DATA FOR REVIEW:
"""
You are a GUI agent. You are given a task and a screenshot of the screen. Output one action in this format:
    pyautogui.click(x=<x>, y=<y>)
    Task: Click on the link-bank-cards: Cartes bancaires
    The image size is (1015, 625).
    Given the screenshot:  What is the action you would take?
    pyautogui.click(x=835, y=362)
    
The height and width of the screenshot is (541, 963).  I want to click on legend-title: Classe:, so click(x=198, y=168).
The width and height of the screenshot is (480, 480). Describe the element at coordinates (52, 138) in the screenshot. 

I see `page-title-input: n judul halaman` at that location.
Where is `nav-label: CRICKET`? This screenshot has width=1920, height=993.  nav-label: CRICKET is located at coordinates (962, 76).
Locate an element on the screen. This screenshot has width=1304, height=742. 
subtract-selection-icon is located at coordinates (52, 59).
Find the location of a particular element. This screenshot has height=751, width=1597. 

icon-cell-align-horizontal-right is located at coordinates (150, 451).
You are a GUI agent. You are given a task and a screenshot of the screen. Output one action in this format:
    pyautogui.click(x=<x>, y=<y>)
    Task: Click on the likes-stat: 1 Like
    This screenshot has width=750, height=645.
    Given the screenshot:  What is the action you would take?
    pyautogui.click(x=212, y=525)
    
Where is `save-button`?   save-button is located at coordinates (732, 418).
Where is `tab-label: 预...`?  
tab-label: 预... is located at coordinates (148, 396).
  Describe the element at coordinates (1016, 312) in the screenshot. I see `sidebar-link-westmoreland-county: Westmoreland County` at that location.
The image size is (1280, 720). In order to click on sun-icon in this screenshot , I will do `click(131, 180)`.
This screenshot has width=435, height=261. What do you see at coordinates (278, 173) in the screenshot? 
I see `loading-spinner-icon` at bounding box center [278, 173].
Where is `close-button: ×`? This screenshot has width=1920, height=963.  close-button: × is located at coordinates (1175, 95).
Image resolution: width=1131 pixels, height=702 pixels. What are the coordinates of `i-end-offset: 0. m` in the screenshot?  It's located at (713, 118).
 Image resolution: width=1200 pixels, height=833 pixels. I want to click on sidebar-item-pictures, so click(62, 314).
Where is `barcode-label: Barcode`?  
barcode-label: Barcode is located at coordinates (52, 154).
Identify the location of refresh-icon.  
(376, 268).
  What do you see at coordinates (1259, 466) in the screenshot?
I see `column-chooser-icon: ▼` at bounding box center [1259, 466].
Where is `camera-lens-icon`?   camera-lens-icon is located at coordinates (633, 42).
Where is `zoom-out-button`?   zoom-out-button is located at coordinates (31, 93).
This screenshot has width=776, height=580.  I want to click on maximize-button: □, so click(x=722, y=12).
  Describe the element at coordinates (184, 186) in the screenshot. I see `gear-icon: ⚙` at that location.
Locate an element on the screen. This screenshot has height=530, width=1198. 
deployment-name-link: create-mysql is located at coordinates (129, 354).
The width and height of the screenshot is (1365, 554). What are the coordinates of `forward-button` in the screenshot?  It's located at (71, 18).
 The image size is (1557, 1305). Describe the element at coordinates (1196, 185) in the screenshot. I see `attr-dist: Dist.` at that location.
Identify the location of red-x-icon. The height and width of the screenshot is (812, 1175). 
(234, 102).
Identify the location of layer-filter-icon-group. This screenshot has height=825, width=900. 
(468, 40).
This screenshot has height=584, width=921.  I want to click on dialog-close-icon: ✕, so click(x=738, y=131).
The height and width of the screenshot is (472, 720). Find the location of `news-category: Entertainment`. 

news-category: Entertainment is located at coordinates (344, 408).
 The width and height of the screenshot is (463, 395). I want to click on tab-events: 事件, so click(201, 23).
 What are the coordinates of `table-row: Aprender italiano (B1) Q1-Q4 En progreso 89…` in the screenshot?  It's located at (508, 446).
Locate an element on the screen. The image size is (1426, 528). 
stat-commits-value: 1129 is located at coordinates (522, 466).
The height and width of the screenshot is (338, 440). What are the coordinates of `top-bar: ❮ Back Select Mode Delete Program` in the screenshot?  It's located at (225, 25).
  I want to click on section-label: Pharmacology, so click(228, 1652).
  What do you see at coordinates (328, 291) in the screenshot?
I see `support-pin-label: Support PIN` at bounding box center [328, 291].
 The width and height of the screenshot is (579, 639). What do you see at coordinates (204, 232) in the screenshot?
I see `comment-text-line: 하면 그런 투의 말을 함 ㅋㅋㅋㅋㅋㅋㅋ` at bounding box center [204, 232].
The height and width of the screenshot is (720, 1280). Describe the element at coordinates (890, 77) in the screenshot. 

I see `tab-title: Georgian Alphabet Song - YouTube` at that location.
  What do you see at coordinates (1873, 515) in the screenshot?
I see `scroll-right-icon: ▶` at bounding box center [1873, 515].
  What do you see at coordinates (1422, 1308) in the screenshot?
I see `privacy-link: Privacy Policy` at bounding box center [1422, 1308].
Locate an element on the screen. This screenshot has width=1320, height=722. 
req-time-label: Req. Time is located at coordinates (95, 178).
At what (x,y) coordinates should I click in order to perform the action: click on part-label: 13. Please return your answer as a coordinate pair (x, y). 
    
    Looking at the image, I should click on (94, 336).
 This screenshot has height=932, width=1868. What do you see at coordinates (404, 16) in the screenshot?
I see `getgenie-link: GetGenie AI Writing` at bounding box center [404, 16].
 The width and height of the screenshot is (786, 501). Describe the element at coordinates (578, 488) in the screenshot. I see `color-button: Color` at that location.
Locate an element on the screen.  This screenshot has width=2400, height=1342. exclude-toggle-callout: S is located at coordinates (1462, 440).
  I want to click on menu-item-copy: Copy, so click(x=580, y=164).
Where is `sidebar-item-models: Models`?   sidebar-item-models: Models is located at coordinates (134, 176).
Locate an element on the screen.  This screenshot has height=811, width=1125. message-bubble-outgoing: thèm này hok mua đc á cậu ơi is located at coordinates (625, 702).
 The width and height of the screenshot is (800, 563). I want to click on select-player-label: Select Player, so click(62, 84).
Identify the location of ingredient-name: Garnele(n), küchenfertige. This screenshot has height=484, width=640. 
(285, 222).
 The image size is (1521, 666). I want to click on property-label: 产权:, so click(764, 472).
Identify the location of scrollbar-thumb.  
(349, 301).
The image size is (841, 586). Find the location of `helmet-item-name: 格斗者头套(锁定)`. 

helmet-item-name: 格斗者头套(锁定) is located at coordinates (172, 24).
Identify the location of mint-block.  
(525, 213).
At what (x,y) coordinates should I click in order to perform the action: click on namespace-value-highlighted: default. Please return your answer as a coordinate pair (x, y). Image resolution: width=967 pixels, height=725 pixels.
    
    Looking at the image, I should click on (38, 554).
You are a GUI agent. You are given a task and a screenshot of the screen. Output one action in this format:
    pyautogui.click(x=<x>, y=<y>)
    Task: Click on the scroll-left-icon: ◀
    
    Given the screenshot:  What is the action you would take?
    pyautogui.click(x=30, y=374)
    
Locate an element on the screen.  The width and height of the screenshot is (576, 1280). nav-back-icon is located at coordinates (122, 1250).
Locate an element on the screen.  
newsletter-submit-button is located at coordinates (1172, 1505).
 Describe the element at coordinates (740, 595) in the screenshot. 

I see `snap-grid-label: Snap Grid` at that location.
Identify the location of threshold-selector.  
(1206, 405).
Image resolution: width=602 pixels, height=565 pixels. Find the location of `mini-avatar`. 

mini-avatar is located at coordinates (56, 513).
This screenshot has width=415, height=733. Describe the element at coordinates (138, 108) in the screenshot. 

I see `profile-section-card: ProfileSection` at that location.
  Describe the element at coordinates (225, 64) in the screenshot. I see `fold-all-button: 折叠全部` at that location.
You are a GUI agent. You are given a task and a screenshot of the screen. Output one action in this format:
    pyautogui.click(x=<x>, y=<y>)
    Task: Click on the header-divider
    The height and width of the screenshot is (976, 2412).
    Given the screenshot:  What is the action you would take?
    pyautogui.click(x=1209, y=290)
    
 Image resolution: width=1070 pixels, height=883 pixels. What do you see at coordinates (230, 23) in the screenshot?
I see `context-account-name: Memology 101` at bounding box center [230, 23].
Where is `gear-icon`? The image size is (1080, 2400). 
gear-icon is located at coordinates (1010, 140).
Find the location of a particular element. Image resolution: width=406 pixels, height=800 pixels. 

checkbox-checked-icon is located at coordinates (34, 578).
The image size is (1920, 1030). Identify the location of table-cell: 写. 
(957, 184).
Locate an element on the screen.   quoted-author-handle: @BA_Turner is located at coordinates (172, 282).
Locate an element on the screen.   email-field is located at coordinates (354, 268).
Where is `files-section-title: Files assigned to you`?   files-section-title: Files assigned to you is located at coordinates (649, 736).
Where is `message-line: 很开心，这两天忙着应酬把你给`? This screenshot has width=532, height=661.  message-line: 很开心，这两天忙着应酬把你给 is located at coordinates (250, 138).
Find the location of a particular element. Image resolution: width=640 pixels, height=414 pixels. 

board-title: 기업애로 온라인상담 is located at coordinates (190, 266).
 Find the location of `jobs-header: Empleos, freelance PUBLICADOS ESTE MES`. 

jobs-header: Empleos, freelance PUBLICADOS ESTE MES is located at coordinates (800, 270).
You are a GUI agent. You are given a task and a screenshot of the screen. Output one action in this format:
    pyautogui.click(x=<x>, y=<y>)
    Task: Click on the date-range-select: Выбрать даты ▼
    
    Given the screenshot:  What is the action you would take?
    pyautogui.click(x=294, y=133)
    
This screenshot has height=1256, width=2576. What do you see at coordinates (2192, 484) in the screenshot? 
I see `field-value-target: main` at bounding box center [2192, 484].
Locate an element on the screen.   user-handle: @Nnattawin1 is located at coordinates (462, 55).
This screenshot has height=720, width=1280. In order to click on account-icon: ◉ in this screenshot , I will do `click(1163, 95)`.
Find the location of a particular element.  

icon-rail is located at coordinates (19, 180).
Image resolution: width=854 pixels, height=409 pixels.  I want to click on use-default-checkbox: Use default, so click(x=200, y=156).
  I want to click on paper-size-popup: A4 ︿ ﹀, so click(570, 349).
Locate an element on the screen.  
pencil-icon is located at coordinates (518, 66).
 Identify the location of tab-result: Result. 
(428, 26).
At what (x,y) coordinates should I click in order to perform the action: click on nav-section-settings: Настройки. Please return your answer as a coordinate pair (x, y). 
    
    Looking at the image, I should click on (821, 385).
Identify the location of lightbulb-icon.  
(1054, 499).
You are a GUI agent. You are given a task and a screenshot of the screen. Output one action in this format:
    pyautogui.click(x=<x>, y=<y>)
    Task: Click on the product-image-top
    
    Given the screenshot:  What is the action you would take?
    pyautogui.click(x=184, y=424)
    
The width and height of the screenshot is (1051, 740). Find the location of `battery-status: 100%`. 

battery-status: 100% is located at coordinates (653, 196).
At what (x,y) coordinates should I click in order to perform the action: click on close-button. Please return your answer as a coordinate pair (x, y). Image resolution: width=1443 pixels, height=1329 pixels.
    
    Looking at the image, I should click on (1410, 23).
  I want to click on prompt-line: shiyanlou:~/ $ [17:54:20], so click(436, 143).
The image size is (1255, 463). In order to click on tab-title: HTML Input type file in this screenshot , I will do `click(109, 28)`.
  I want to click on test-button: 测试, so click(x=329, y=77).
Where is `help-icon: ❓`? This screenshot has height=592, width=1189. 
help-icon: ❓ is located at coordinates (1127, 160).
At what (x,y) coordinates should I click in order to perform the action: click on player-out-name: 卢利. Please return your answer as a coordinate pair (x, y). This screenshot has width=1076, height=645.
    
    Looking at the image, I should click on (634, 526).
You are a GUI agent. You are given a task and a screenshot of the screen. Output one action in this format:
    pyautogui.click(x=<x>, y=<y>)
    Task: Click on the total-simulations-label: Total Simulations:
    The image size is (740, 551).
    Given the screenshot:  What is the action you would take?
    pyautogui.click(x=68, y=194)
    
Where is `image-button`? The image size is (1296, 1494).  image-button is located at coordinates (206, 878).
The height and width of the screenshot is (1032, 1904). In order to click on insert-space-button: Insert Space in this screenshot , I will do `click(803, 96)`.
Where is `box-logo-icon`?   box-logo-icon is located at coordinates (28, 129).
"""
TASK OBJECTIVE:
Edit the part that opens with the line containing "Identify the location of tab-result: Result." and closes with the line containing "I want to click on prompt-line: shiyanlou:~/", changing "product-image-top" to "product-image-main" and leaving everything else unchanged. Return only those lines.

EXERCISE ANSWER:
 Identify the location of tab-result: Result. 
(428, 26).
At what (x,y) coordinates should I click in order to perform the action: click on nav-section-settings: Настройки. Please return your answer as a coordinate pair (x, y). 
    
    Looking at the image, I should click on (821, 385).
Identify the location of lightbulb-icon.  
(1054, 499).
You are a GUI agent. You are given a task and a screenshot of the screen. Output one action in this format:
    pyautogui.click(x=<x>, y=<y>)
    Task: Click on the product-image-main
    
    Given the screenshot:  What is the action you would take?
    pyautogui.click(x=184, y=424)
    
The width and height of the screenshot is (1051, 740). Find the location of `battery-status: 100%`. 

battery-status: 100% is located at coordinates (653, 196).
At what (x,y) coordinates should I click in order to perform the action: click on close-button. Please return your answer as a coordinate pair (x, y). Image resolution: width=1443 pixels, height=1329 pixels.
    
    Looking at the image, I should click on (1410, 23).
  I want to click on prompt-line: shiyanlou:~/ $ [17:54:20], so click(436, 143).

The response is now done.